=== Begin Enclosure ===
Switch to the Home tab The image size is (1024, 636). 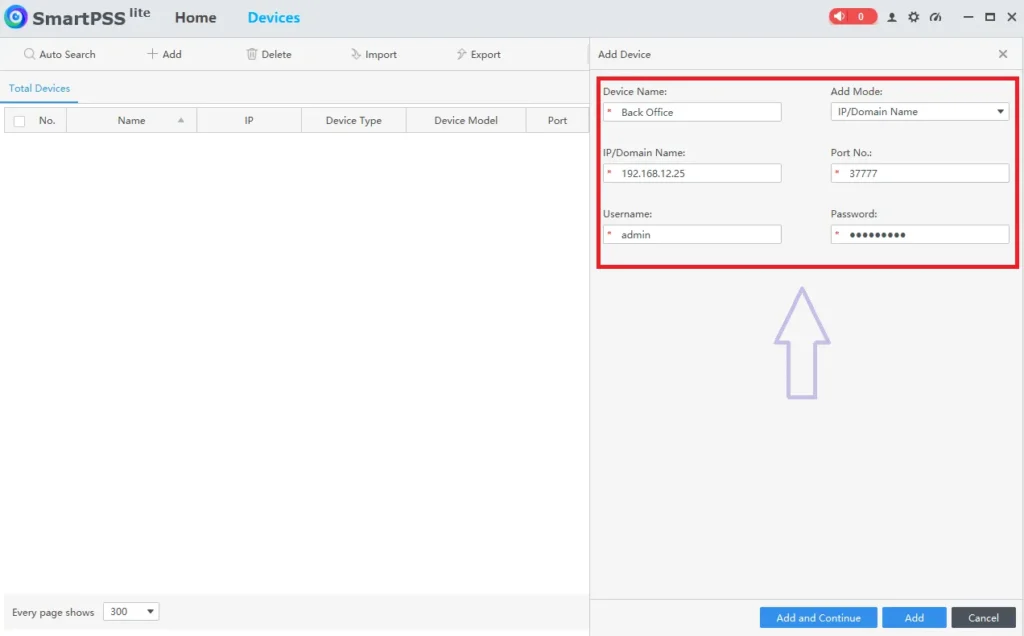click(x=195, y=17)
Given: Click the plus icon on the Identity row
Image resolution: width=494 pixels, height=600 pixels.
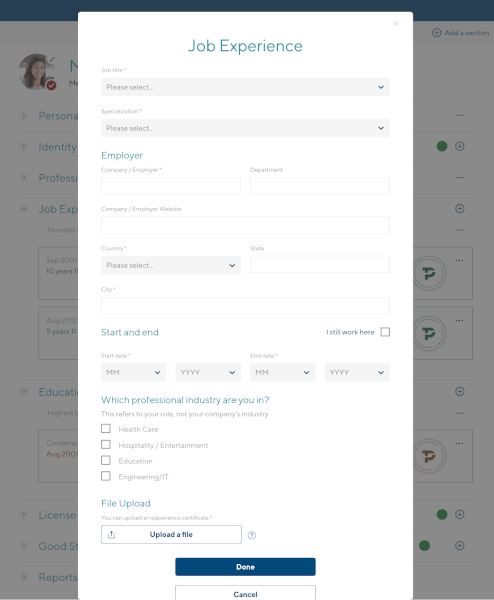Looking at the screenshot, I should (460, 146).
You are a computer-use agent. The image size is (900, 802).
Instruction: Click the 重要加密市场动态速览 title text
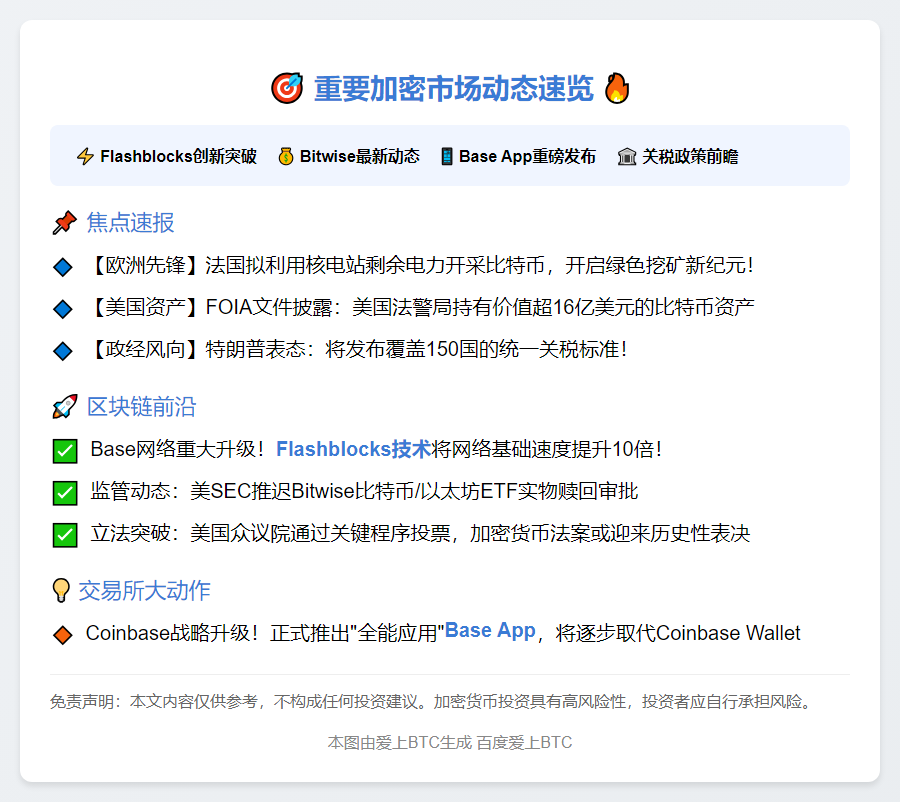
=== End Enclosure ===
=== Begin Enclosure ===
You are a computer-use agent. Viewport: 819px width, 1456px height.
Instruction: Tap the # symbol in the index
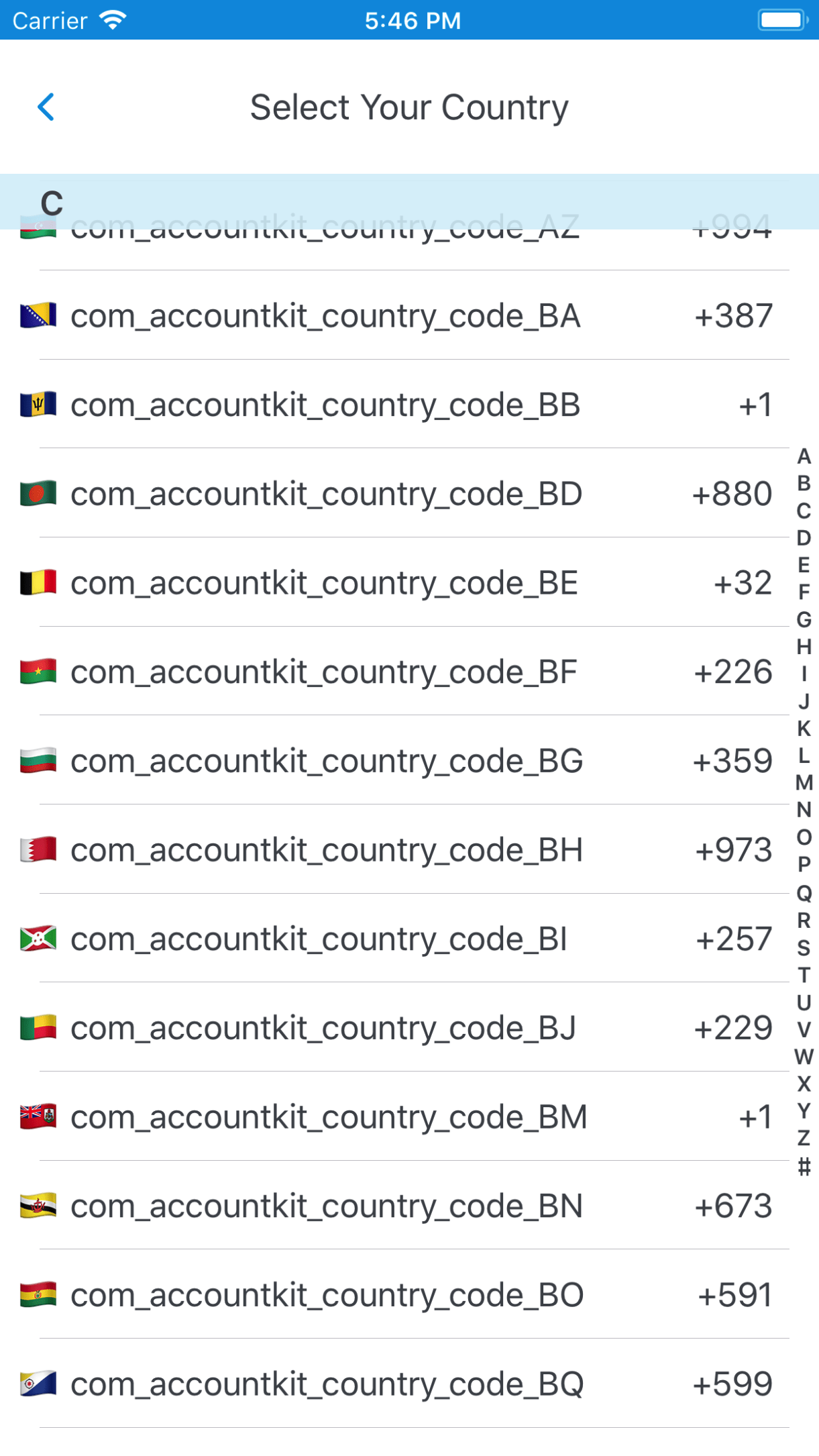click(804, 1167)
=== End Enclosure ===
**Assignment**: If a line in the entries contains "agent", copy it.

**Written answer**:
You are a computer-use agent. The image size is (900, 802).
You are a computer-use agent. Viewport: 819px width, 1456px height.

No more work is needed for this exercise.